Because Warumonzaemon and Ladydevimon were just far too vanilla for a children's series about pet monsters, the two apparently got incredibly wasted at an evil digimon BDSM orgy and conceived this self-mutilating gas-masked latex gimp-bear with needle and razor blade stuffing. It's supposedly a relatively timid creature who took on this appearance to "camouflage" itself amongst more evil Digimon, but I think the little guy is confusing "evil" with "hardcore kink."
I just joke because it's easy, of course. Porcupamon is undeniably cool as hell to look at, hilariously tragic and just cartoonishly ghoulish enough to take the #3 spot.

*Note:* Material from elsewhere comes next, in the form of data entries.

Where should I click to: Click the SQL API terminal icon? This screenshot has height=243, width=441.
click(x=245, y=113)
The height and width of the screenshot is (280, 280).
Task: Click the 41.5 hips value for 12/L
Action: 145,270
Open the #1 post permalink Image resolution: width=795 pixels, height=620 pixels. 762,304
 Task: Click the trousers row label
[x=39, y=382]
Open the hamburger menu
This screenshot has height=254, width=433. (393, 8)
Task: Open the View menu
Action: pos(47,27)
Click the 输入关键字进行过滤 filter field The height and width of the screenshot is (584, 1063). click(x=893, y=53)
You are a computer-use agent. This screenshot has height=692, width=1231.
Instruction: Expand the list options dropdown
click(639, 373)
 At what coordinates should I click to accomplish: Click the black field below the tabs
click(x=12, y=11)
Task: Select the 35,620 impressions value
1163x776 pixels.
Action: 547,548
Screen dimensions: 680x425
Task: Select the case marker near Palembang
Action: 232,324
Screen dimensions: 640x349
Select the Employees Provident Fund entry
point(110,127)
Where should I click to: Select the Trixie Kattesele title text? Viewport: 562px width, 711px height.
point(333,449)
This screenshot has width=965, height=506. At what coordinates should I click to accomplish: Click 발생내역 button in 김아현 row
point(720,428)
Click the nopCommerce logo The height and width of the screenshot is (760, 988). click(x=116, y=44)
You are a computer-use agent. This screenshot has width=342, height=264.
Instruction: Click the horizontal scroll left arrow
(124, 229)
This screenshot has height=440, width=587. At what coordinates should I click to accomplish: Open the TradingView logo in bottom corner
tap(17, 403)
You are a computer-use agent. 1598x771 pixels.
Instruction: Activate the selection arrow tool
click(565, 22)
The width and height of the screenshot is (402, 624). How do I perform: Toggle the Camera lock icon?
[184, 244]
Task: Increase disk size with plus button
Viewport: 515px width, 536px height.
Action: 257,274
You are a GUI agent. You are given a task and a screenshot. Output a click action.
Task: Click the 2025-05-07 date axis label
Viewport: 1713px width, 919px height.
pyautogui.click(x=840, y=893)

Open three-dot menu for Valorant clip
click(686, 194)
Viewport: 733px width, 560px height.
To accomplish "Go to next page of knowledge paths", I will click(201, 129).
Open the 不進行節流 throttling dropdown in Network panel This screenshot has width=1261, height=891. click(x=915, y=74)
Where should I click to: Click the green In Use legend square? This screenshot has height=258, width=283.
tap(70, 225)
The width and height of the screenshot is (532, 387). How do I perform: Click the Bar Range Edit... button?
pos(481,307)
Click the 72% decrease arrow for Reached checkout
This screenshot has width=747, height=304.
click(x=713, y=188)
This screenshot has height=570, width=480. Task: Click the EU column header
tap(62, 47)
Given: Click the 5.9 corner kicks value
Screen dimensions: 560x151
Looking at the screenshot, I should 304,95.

This green and purple, bio-mechanical, mind-controlling, tentacled, parasitic eyeball spider feels almost uncannily like it was made with me in mind. It's practically the ultimate embodiment of everything Bogleech stands for, and by extension, everything Halloween stands for. It's not very powerful, but like any self-respecting parasite, it can just wear something that is. It would be a tough call for me to pick between this guy and Raremon if I could really own a Digimon...I think Parasimon's many practical applications (all of them beginning with "enslavement" and ending with "of all mankind") would just barely win out.
...Well duh. The child-size Pumpkinmon is a standard evolution for Bakemon, another haunted "plush doll" type Digimon, Has a Jack O'Lantern for a face and is also the only Digimon with an axe lodged in its head, which is so wonderful that it could have been anything at all with an axe lodged in its head and still made this list. An elephant. A pineapple. Maybe even a Christmas Tree. Really, any possible combination of an axe and a head is a recipe for success.
I won't talk about what happened to this friendly, carefree, candy-loving little psycho in the cartoon. Nope. I rebuke your canon. He's alive, damn it. The dub said so. NO, SHUT UP. JUST SHUT YOUR STUPID FACE.LET'S LOOK AT LADYDEVIMON AGAIN.